Untersuchter Text:
+ + + +

Kalte Progression - Vorarlbergs LH Wallner: "Nicht über neue Steuern"

Automatismus müsse über ausgabeseitige Reformen geschafft werden.
Automatismus müsse über ausgabeseitige Reformen geschafft werden. ©VOL.AT/Steurer
Vorarlbergs Landeshauptmann Markus Wallner unterstützt Finanzminister Hans Jörg Schelling (beide ÖVP) in seinem Anliegen, die Kalte Progression abzuschaffen. Das dürfe aber keinesfalls über neue Steuern geschehen, sagte Wallner am Mittwoch gegenüber der APA.

+ + + +

In einem Datensatz enthaltene Einträge:
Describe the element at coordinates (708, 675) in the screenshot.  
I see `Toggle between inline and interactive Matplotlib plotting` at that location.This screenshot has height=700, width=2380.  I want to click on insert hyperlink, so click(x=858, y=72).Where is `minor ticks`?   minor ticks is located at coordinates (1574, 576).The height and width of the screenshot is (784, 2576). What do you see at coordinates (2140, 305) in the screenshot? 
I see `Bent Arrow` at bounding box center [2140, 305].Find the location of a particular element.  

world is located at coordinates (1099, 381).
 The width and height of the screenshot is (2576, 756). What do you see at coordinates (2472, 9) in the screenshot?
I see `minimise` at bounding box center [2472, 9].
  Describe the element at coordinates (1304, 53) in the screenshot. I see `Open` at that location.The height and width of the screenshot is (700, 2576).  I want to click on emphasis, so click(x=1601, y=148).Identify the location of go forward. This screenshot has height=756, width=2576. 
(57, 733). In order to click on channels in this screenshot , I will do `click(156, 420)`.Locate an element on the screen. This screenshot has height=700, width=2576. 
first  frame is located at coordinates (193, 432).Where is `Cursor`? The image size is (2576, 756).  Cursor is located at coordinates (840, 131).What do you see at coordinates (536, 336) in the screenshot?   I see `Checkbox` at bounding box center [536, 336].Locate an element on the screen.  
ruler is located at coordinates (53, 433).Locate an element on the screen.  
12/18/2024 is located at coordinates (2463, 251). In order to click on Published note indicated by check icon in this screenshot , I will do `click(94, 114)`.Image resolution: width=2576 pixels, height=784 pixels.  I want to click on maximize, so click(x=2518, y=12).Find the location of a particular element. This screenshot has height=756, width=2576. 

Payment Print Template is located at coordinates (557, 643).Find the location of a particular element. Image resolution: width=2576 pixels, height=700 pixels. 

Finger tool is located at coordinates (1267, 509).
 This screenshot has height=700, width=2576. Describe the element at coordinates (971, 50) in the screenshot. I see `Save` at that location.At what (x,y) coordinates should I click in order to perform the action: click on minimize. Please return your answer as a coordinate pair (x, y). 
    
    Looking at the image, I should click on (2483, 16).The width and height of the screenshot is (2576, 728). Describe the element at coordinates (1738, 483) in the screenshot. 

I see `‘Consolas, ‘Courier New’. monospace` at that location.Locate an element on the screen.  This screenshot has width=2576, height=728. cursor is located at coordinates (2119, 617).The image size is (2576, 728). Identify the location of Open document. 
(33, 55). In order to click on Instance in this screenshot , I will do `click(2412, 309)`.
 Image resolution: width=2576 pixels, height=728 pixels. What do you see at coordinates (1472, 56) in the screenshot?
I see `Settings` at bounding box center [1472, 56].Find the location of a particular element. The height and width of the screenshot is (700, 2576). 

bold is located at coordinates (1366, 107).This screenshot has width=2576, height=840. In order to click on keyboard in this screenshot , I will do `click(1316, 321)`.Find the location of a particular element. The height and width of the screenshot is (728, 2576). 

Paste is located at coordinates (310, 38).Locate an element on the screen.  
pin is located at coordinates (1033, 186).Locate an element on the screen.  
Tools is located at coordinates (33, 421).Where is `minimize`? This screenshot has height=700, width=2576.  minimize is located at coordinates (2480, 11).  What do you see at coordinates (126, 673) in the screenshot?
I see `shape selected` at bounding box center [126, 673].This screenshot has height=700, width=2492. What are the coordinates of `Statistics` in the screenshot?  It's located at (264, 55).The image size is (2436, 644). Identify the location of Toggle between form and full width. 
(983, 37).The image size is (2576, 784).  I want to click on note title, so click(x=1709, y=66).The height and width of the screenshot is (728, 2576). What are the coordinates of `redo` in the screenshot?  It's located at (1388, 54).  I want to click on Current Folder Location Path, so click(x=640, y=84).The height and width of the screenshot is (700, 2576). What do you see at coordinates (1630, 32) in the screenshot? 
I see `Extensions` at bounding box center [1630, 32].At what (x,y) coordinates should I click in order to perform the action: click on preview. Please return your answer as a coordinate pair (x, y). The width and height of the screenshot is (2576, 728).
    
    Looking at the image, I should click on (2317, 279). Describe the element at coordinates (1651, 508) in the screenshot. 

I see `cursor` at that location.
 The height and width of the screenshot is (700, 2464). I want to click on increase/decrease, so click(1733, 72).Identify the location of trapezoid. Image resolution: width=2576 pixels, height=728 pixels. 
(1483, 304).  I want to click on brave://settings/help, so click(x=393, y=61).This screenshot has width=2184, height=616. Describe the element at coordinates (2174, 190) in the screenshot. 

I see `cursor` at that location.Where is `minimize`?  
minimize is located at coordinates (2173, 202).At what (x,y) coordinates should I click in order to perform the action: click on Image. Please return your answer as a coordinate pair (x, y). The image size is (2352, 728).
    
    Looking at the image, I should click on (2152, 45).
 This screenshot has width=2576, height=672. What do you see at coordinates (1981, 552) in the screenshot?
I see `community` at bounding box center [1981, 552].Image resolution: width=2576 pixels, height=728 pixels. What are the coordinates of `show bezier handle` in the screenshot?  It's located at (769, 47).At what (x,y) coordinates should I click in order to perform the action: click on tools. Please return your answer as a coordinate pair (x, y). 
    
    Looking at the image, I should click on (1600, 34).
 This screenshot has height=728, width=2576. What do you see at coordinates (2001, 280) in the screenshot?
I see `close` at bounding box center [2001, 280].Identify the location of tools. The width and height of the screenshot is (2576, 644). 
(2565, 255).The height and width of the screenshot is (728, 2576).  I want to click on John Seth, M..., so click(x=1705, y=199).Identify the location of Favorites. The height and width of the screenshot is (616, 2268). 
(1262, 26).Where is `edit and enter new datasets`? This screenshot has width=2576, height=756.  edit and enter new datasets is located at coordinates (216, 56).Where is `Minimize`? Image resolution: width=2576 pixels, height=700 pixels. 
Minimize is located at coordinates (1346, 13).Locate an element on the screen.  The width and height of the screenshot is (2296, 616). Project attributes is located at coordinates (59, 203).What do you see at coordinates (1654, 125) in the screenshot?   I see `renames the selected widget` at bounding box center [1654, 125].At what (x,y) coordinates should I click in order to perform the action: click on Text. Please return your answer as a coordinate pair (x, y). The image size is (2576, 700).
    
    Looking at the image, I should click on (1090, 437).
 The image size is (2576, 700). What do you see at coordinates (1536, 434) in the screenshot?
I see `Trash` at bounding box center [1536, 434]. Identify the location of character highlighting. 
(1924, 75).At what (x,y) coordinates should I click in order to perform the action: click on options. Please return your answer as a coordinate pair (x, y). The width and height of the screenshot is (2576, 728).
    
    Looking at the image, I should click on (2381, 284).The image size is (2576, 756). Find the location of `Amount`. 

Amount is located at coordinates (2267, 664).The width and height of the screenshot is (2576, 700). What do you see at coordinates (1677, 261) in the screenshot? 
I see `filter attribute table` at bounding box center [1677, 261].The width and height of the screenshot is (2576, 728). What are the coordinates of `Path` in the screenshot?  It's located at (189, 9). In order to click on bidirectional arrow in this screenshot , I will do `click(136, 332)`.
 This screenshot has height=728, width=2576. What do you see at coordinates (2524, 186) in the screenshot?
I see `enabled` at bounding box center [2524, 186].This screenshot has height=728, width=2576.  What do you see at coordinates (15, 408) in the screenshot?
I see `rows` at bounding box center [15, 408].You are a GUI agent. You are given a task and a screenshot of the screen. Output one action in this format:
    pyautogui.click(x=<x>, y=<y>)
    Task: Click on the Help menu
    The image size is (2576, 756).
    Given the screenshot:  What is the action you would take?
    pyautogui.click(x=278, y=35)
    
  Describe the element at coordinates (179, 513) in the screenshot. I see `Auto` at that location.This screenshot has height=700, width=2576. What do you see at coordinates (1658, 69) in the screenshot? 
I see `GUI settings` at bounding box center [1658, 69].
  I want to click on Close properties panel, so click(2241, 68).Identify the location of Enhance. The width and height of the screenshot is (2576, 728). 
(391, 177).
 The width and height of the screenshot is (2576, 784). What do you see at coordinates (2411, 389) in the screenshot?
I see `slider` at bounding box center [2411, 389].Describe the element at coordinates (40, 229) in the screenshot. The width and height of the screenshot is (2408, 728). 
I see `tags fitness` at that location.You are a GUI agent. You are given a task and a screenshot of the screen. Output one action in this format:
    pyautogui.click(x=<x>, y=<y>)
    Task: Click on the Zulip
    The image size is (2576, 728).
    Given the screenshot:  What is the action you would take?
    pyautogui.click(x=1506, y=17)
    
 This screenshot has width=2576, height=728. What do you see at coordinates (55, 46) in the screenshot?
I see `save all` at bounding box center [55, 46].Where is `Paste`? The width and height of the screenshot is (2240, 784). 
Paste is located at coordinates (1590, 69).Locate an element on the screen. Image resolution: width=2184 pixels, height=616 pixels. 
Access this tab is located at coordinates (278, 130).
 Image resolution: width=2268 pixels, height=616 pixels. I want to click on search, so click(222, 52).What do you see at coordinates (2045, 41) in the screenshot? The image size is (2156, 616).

+ + + +

Aufgabe: Schreiben Sie den Text über Wallners Haltung zur Kalten Progression im Anschluss an seinen letzten Satz weiter.

Ergebnis:
Ein Automatismus sei nur bei ausgabeseitigen Reformen in der Verwaltung, bei Pensionen sowie im Gesundheits- und Sozialbereich möglich. Die Abschaffung der Kalten Progression wäre laut Wallner ein “absolut wichtiger nächster Schritt”. Allerdings sei es nicht leicht, den dafür notwendigen Automatismus einzuführen. Für den Vorarlberger Regierungschef ist ein anderer Weg aber undenkbar. “Eine Steuererhöhung ist ein absolutes Tabu”, betonte Wallner.